What accounts for the clarity of purpose you had for the role of your voice on this album?
I think it had to do a little bit with the idea of escaping from what sometimes feels like a very narrow definition of my identity. On "Perfect on the Surface" and "Minefield of Memory" in particular, I got closer to achieving a sonic portrait of who I am, instead of just a snapshot. It’s weird dedicating your life to being a sound. Metric lives in a particular world of epic rock music, dance music—we’re playing arenas, we’re playing big festivals, there’s a unified commitment to connecting with crowds of people and just throwing a really excellent party, a thinking man’s party. But in those settings some of the nuance automatically has to go, which is ok, because when the sound and the emotion are loud and strong and clear, it energizes people, and that's a big part of what Metric does and I love it. With Choir of the Mind, I felt like exploring other sonics, broadening the scope of who I am, without having to adapt the work to fit that massive scale. Not to prove anything to anybody else, but just to find out for myself.
How much do you think the other songs reflect that theme of identity?
Well, I don’t know. That’s what’s going to be really great about releasing this music for people to check out, seeing what they get from it. Because I don’t ever really know what I’ve done until I’ve done it. It’s a little bit of that feeling: you have to make it to discover what it is. Maybe other people, as artists, as humans just navigating their lives, maybe they approach things completely differently. Maybe people know what they're doing and exactly why they do it, but I have never been able to function that way. I have to make something to find out what it is, and once I go in there I can’t really hide from myself, and that's when I find out, for better or worse, once it's too late to change it. [Laughs.]
Metric seeks a universal connection with people. Do you feel that same impulse on your own, to be part of something bigger?
Always. But both with Metric and on my own, I'm coming at it from a point of view that opposes the norm. I think it's stupid the way we reward vanity and greed, the way we crown famous people, perpetuate the same old social hierarchies. I tried to convey this on "Statuette", how our arts and culture are really based around this idolatry of specialness. I have no desire to be special. It's isolating and lonely. I’m trying to be the opposite. I want it to be that even the most unique experience and personal high or low that I can get to unites me with everybody else, gets me closer to other people, not further away. Nobody truly ever knows what’s happening on the inside for anybody else, obviously, but when I reveal something that’s really hard for me to expose, I feel like it gives me solidarity with strangers going through their own version of hell, a sense of shared purpose.
So, were there things you wrote about on Choir of the Mind that were hard to reveal?

────

**CHALLENGE**:
Write the next part of the interview above about the album Choir of the Mind, starting right after its last question.

**AVAILABLE DATA**:
────

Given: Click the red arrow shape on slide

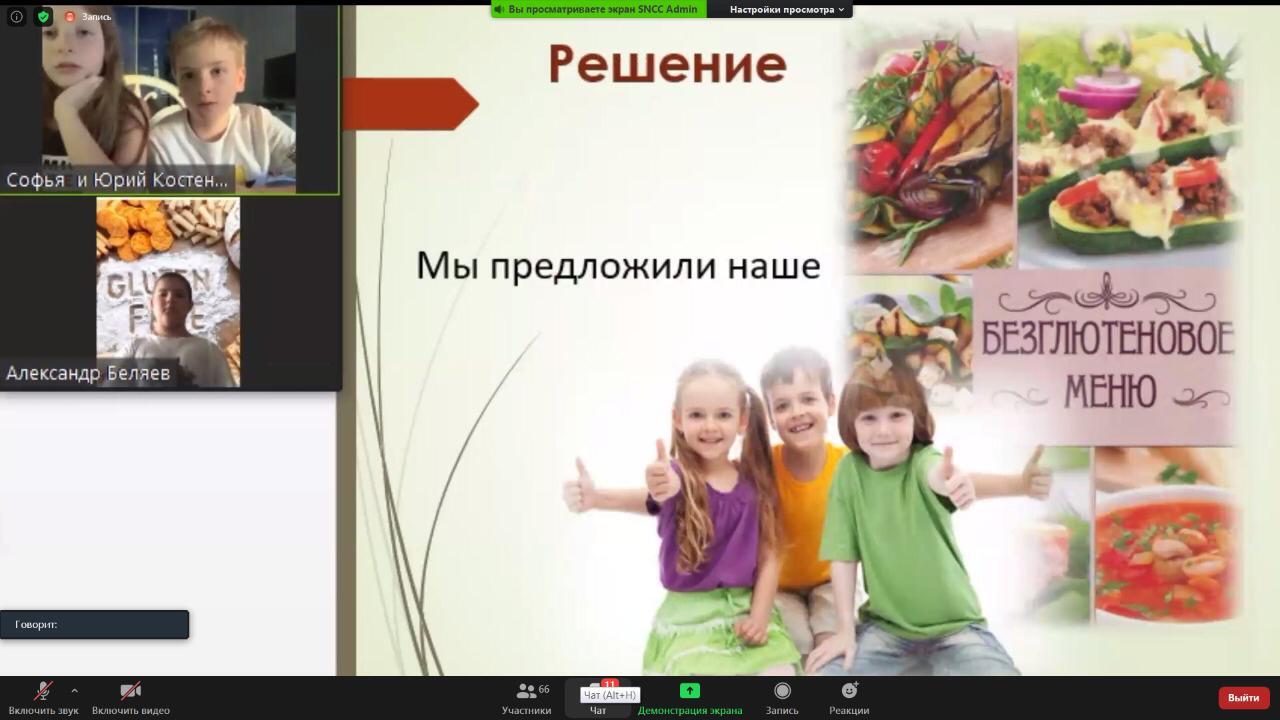Looking at the screenshot, I should pos(408,104).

────

**RESULT FOR THIS EXERCISE**:
Yeah. Hard to reveal to myself. There’s a feeling I get from my lifelong relationship with the piano, that I’ve had since I was a 5-year-old kid, when I figured out that I could be in any room anywhere, and as long as there was a piano in the corner, everything was going to be fine. Now there are all these extra themes, attempting to behave like a grown up, the craft of songwriting, expectations, all that stuff that comes with it, but there’s still something that happens when I sit at the piano, and I feel it every time. It’s the same with writing for Metric: the reason there’s energy there is because in making this music together, a lie has been revealed and a true feeling has taken its place. To that extent, the whole process is hard, if you can say that about the unbelievable luck of being able to be an artist for a living. I have gratitude forever that this is the life that I have. But yeah, it can get murky. I'm a harsh editor, so if a song makes the cut, it’s because I’m revealing something that I think might be of some worth, some value to someone out there listening who needs it.
What prompted the spoken-word part of the title track?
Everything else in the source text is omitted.